Following the share allotment of Paras Defence IPO, investors are eagerly looking at listing of India’s most subscribed IPO. Since the offer was subscribed by a whopping 304 times, it is obvious that more investors are disappointed than happy with allotment. Meanwhile, Paras Defence listing estimate points to a flying start according to grey market.
According to the latest grey market rates as on 29 September, the IPO is commanding a premium of INR230 per share. This means that the stock is expected to list around INR405 apiece, up 131% from the offer price of INR175 per share. Without doubt, this will be impressive return and going by the grey market trends so far, there are not likely to be nasty surprises. As we can see in the daily GMP movement, the IPO managed to keep its grey premium around INR200 per share without major fluctuations.
Paras Defence Listing Estimate: HNIs not so happy
While the IPO is likely to see a bumper listing and successful retail investors will likely make money, it is not the same case with HNIs. Since the offer saw record oversubscription of 927.7 times in HNI category, the funding cost is going to be quite high. To be precise, the HNI funding cost at a bare minimum interest rate of 8% is coming at INR249 which means that HNI investors will lose money if the stock lists below INR424 per share. This funding cost increases to INR280 per share at a more realistic interest rate of 9%.

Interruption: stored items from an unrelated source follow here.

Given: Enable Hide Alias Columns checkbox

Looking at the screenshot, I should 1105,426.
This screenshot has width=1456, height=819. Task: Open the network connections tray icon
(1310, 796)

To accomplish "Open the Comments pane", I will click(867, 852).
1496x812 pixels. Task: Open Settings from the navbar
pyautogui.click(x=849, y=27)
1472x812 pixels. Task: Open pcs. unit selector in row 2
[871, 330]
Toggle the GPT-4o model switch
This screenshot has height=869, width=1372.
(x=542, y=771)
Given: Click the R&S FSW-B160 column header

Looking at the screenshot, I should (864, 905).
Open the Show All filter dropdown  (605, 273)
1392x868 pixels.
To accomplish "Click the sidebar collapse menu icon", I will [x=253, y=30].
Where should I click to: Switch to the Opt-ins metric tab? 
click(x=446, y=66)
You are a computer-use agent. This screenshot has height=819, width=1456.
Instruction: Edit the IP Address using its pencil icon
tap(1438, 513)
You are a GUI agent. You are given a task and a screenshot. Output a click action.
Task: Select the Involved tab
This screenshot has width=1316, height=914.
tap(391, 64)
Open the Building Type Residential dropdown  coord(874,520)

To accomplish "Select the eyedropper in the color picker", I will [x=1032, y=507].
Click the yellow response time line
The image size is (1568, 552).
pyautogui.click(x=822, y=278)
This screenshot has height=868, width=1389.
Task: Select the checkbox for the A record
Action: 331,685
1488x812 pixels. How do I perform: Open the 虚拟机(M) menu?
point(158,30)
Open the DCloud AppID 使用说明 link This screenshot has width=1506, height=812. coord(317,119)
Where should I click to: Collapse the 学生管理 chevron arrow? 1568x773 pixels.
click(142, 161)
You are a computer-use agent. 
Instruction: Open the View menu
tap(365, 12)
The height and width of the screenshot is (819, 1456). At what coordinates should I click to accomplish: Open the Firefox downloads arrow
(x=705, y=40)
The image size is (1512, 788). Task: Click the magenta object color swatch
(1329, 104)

It is clear that despite Paras Defence listing estimates of over 100% gains, HNIs are pretty much on the borderline. Thankfully, the selling pressure is likely to be absorbed since the offer size is quite small. One real possibility is that the stock is chased after listing in which case it can go much higher since the free float (shares available for buying and selling) will be quite less. This playbook has been used many times in IPOs but investors should be mindful of the fact that valuations will be grossly out of balance after listing gains of over 100%.